Chris Waller must have been a bemused and disappointed man following the defeat of his Australian champion, Brazen Beau, in the Diamond Jubilee at Royal Ascot, where amazingly his rider Craig Williams chose to race all alone on the stand side. Considering he had nothing to run with he ran a marvellous race to finish second, 1/2L behind Undrafted, with Saturday’s opponent, Astaire 1 3/4L back in third. He has been twice a winner at the highest level over the distance in his native Australia, on the last occasion ( March 14th) in a blindingly fast time. One slight negative is that due to the vagaries of the breeding seasons between the Northern and Southern Hemispheres, he is classified as a 4yo ( despite being only 5 months older than Muhaarar) and has to concede the weight for age 6lbs. However with James Doyle now in the plate, and sporting the Godolphin colours for the first time, this outstanding sprinter is going to take all the beating at the weekend.

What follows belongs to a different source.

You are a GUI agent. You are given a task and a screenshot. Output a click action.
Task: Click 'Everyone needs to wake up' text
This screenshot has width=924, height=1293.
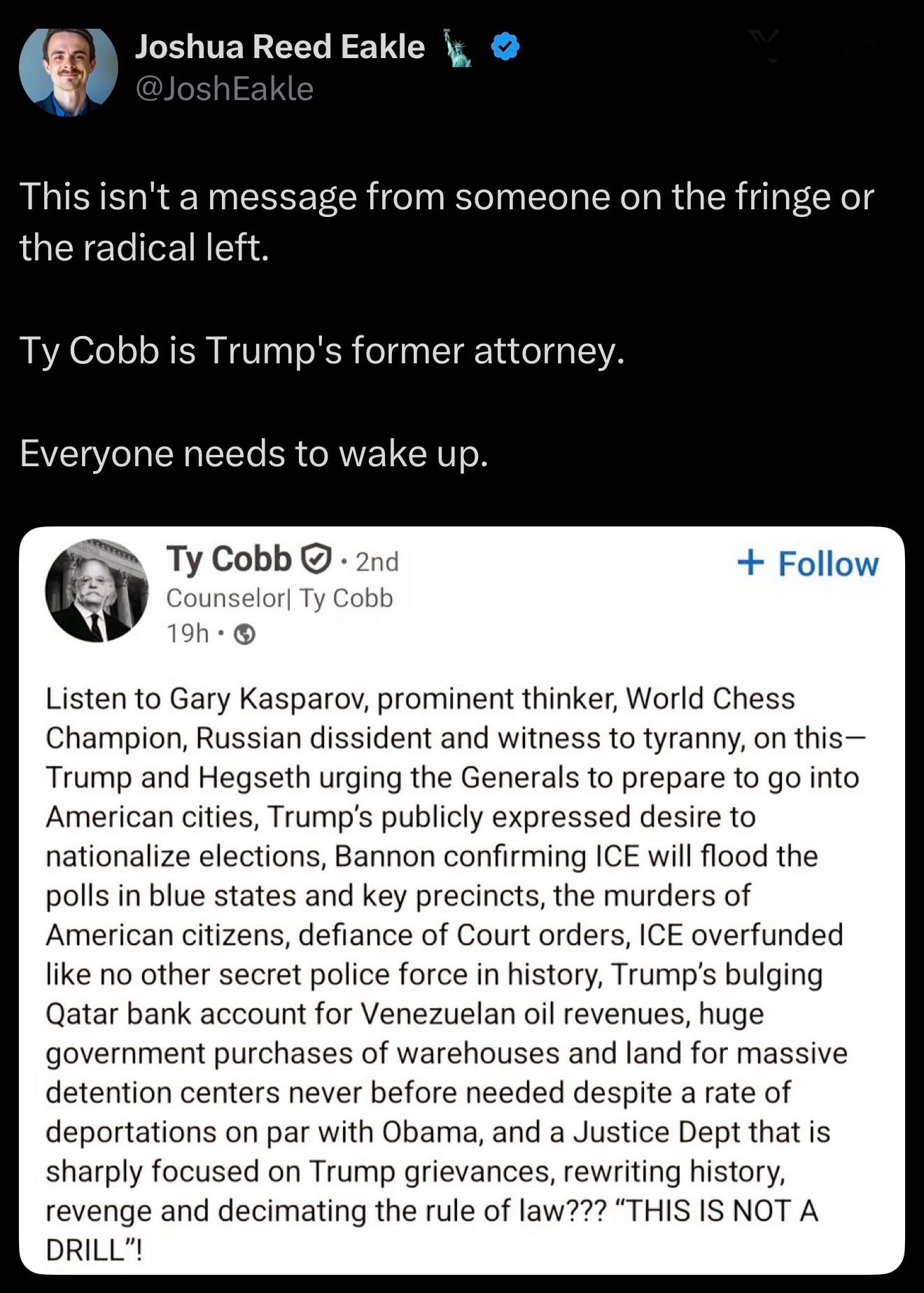coord(253,454)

David O’Meara pulled off a minor miracle when winning the Gp1 sprint at Haydock with the then 3yo, G Force last September. He has been disappointing in his three races since, but two of them have been at Ascot, a course that may well have not suited him. His other run was in the 5f Temple Stakes at Haydock where he met all sorts of trouble in running and finished 5th. His brilliant young trainer reports that the “engine is still intact” so returned to 6f on Saturday, it would be no surprise to see him involved at the business end.

Richard Fahey’s 4yo gelding Eastern Impact obviously enjoys the East Anglian air as three .of his four wins have been at headquarters. He beat last Saturday’s talented Windsor winner, Huntsman’s close, on his reappearance at Newmarket in May, but then failed to get in a blow behind Tropics at Windsor. However his close 4th in a Gp3 at Newcastle (June27) was more encouraging, so in the hands of R.Fahey, who won this with a similar type, Maysoon, three years ago, is considered.

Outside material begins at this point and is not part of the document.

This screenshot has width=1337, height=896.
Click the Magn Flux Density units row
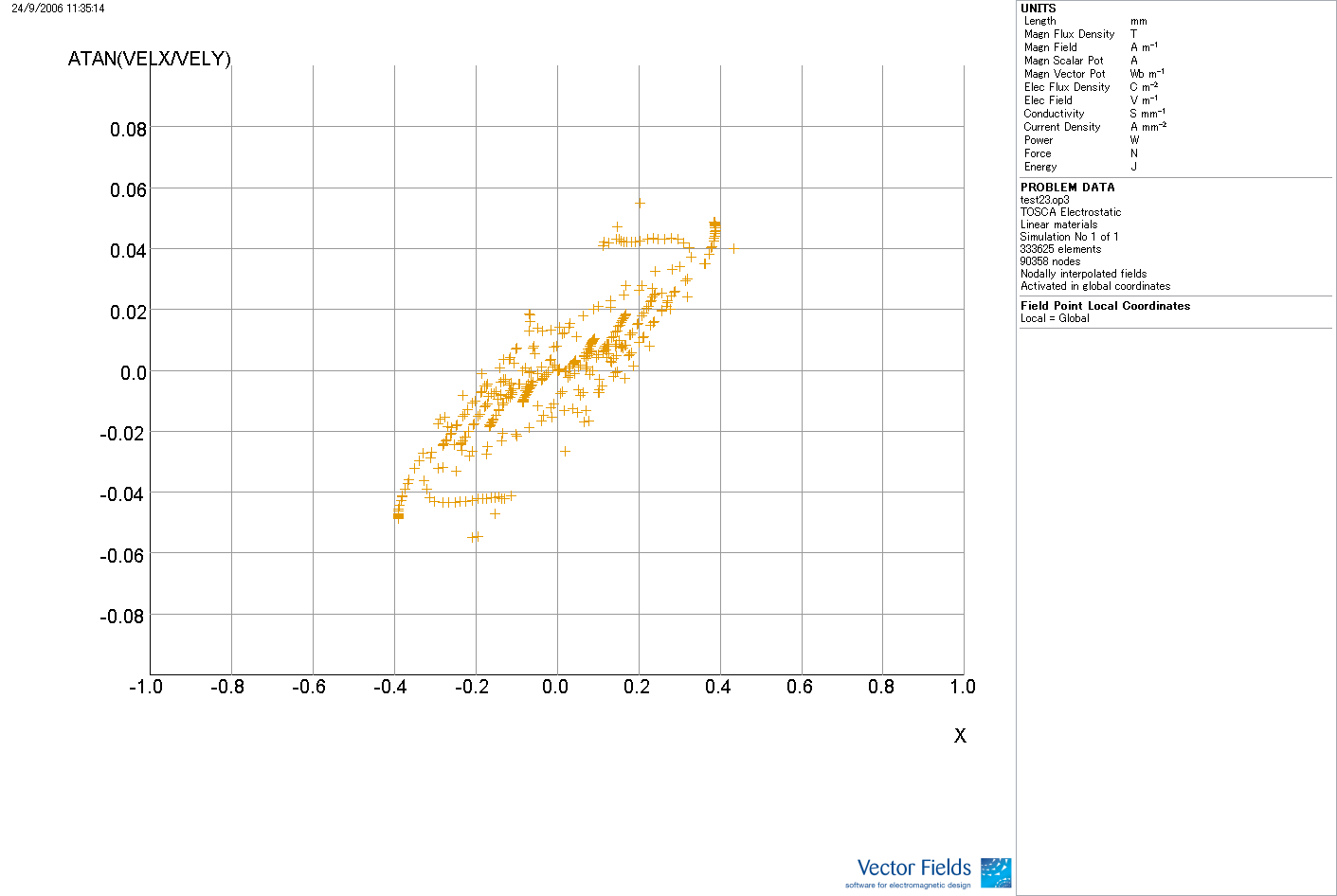click(x=1069, y=34)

The unlucky horse in the Newcastle race was undoubtedly Michael Appelby’s 4yo gelding Danzeno. Slowly into his stride, under a less than inspired ride from Andrew Mullen, despite stumbling after 2f, he finished 3rd, behind Aeolus and Saturday’s opponent, Mattmu. Frankie Dettori takes over riding duties at the weekend, so at odds of 20/1 he could represent some e.w. Value.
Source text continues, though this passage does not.